L’autre surprise vient de deux jeunes acteurs peu connus : Domnhall Gleeson, fils de Brendan Gleeson, incarnant Lévine, et Alicia Vikander, incarnant une Kitty qui devait au départ être jouée par Saoirse Ronan (l’excellent Benedict Cumberbatch devait aussi jouer le frère d’Anna, Oblonski). Malgré leur peu de renommée, espérons pour eux que cela ne soit que temporaire, ce sont eux qui, au sein du casting, parviennent à tirer le plus vers le haut ce film ; notamment au cours d’une tétanisante séquence de déclaration d’amour à l’aide de cubes à lettres pour enfants dont la maestria en fait l’une des plus belles scènes de cinéma cette année. On mentionnera aussi dans le rôle de Dolly, femme souffrant des adultères répétés d’Oblonski, la toujours plaisante Kelly Macdonald qui voit sa carrière continuer à prendre son envol après qu’elle ait participée au doublage original du dernier Pixar, Rebelle, et qu’elle ait poursuivie le tournage de l’excellente série produite par Scorsese, Broadwalk Empire, qui en est maintenant à sa troisième saison.

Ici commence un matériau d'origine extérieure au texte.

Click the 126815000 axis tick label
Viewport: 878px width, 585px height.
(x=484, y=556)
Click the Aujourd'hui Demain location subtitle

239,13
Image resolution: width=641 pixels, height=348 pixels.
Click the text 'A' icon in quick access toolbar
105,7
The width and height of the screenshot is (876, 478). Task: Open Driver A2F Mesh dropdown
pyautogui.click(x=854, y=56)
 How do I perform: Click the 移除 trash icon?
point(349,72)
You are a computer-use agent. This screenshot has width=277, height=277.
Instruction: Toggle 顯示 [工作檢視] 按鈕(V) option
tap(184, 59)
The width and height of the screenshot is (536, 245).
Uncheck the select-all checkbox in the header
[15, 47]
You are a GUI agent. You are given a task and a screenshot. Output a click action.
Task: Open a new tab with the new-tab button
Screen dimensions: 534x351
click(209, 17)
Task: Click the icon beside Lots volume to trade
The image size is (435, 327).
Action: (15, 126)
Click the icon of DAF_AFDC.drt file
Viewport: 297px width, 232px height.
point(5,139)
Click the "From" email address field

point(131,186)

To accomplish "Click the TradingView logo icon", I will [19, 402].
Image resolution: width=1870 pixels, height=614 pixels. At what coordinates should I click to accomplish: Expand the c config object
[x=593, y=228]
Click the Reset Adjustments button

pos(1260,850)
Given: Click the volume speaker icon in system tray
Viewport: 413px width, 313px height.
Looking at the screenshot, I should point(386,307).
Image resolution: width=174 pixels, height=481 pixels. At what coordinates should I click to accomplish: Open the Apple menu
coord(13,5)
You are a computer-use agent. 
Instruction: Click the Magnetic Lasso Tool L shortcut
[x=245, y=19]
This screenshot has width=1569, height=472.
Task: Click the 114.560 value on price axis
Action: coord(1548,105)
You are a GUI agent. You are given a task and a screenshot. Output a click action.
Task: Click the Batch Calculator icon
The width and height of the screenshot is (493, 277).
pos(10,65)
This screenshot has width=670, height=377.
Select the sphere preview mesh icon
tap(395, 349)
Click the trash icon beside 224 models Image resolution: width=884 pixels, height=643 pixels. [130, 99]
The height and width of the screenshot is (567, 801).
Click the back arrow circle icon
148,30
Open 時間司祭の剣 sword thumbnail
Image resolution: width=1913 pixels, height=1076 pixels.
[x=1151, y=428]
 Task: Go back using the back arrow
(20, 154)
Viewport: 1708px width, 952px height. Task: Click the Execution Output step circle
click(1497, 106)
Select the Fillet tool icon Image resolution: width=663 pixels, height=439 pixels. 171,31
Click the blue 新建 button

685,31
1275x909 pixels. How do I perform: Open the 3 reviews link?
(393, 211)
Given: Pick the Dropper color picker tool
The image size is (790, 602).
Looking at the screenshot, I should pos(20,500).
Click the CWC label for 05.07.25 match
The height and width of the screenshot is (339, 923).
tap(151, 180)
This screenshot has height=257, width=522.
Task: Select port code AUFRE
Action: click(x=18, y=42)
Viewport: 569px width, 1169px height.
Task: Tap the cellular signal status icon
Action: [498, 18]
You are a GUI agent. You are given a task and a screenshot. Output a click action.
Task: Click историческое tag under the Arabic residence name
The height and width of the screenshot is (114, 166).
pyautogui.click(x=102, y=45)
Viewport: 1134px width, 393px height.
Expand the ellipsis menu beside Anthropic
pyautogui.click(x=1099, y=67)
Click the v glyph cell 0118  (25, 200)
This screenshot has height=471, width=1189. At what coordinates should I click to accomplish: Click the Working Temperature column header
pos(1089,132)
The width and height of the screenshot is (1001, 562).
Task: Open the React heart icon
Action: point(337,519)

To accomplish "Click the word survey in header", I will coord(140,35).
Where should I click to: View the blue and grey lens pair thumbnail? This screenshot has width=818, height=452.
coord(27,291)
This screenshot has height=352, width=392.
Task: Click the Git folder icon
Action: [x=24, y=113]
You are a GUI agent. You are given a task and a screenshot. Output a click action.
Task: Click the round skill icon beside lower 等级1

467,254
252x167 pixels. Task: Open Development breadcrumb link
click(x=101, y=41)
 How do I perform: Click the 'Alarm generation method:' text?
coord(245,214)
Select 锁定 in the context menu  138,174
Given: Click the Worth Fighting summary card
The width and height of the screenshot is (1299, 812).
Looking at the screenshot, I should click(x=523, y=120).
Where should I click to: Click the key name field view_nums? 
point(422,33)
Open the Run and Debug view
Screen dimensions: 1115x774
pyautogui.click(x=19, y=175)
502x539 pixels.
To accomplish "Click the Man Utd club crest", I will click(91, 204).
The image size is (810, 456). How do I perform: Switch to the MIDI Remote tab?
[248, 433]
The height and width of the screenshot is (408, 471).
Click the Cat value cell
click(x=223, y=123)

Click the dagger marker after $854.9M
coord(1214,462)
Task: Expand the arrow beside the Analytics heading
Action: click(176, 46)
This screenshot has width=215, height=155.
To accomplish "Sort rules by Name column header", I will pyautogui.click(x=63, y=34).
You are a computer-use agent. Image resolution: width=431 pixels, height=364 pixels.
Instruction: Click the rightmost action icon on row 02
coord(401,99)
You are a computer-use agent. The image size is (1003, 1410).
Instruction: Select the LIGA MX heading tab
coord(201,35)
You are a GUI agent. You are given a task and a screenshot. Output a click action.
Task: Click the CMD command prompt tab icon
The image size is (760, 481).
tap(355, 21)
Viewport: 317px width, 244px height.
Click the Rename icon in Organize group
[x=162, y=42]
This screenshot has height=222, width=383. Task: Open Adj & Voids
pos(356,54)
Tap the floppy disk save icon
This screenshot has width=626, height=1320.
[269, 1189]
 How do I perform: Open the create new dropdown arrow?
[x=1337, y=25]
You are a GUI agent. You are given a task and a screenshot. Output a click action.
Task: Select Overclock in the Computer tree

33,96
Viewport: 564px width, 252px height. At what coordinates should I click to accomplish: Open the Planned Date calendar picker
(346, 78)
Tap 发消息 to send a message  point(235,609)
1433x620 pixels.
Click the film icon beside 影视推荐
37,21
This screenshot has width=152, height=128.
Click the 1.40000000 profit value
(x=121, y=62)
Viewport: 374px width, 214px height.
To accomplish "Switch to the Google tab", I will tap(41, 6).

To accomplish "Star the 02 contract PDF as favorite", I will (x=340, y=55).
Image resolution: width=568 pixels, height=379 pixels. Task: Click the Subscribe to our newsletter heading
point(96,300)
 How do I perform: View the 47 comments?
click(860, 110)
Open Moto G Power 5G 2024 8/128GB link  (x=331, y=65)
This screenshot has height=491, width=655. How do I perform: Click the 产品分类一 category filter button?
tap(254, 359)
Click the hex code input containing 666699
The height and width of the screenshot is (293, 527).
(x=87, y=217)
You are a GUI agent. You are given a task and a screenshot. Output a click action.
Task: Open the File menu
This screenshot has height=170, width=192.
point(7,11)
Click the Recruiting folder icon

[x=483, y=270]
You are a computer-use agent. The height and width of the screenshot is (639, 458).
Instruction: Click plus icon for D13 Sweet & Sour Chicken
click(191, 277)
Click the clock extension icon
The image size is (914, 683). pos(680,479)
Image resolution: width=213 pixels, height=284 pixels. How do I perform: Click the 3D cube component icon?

Malgré sa froideur émotionnelle, Wright ayant été visiblement plus emballé par tout le caractère visuel et sensoriel de son film, Anna Karenine reste un film touchant sur le sujet le plus complexe qui soit, à savoir l’amour. Une chose aussi variée qu’il y a de cœurs pour aimer. C’est donc un drame où trois couples se font les miroirs des autres : celui des Karenine voit vers quoi il pourrait se diriger avec le couple Oblonski/Dolly, tandis que celui des jeunes Lévine/Kitty essaye d’éviter les erreurs de leurs « aînés ». Le salut pour ces derniers serait ainsi de briser la convention en faisant un mariage d’amour et surtout de quitter cette aristocratie, et donc de « sortir » du théâtre, pour retourner vers la terre, les paysans et le peuple, à savoir le vrai moteur de la future Russie.